At many points throughout the preceding discussion, I've noted that many structures and tables are the same in both a COFF OBJ file and the PE file created from it. Both COFF OBJ and PE files have an IMAGE_FILE_HEADER at or near their beginning. This header is followed by a section table that contains information about all the sections in the file. The two formats also share the same line number and symbol table formats, although the PE file can have additional non-COFF symbol tables as well. The amount of commonality between the OBJ and PE EXE formats is evidenced by the large amount of common code in PEDUMP (see COMMON.C on any MSJ bulletin board).
This similarity between the two file formats isn't happenstance. The goal of this design is to make the linker's job as easy as possible. Theoretically, creating an EXE file from a single OBJ should be just a matter of inserting a few tables and modifying a couple of file offsets within the image. With this in mind, you can think of a COFF file as an embryonic PE file. Only a few things are missing or different, so I'll list them here.
- COFF OBJ files don't have an MS-DOS stub preceding the IMAGE_FILE_HEADER, nor is there a "PE" signature preceding the IMAGE_FILE_HEADER.
- OBJ files don't have the IMAGE_OPTIONAL_HEADER. In a PE file, this structure immediately follows the IMAGE_FILE_HEADER. Interestingly, COFF LIB files do have an IMAGE_OPTIONAL_HEADER. Space constraints prevent me from talking about LIB files here.
- OBJ files don't have base relocations. Instead, they have regular symbol-based fixups. I haven't gone into the format of the COFF OBJ file relocations because they're fairly obscure. If you want to dig into this particular area, the PointerToRelocations and NumberOfRelocations fields in the section table entries point to the relocations for each section. The relocations are an array of IMAGE_RELOCATION structures, which is defined in WINNT.H. The PEDUMP program can show OBJ file relocations if you enable the proper switch.

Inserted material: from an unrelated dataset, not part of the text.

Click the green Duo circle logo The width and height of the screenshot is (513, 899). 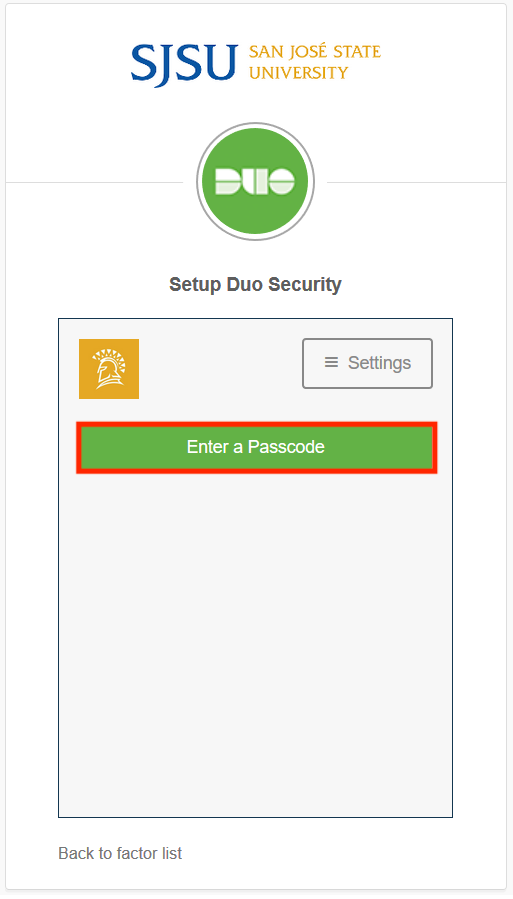[256, 181]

- The CodeView information in an OBJ file is stored in two sections (.debug$S and .debug$T). When the linker processes the OBJ files, it doesn't put these sections in the PE file. Instead, it collects all these sections and builds a single symbol table stored at the end of the file. This symbol table isn't a formal section (that is, there's no entry for it in the PE's section table).
Using PEDUMP
PEDUMP is a command-line utility for dumping PE files and COFF OBJ format files. It uses the Win32 console capabilities to eliminate the need for extensive user interface work. The syntax for PEDUMP is as follows:
PEDUMP [switches] filename
The switches can be seen by running PEDUMP with no arguments. PEDUMP uses the switches shown in Table 17. By default, none of the switches are enabled. Running PEDUMP without any of the switches provides most of the useful information without creating a huge amount of output. PEDUMP sends its output to the standard output file, so its output can be redirected to a file with an > on the command line.
Table 17. PEDUMP Switches
/A | Include everything in dump (essentially, enable all the switches) |
/H | Include a hex dump of each section at the end of the dump |
/L | Include line number information (both PE and COFF OBJ files) |
/R | Show base relocations (PE files only) |
/S | Show symbol table (both PE and COFF OBJ files) |
Summary
With the advent of Win32, Microsoft made sweeping changes in the OBJ and executable file formats to save time and build on work previously done for other operating systems. A primary goal of these file formats is to enhance portability across different platforms.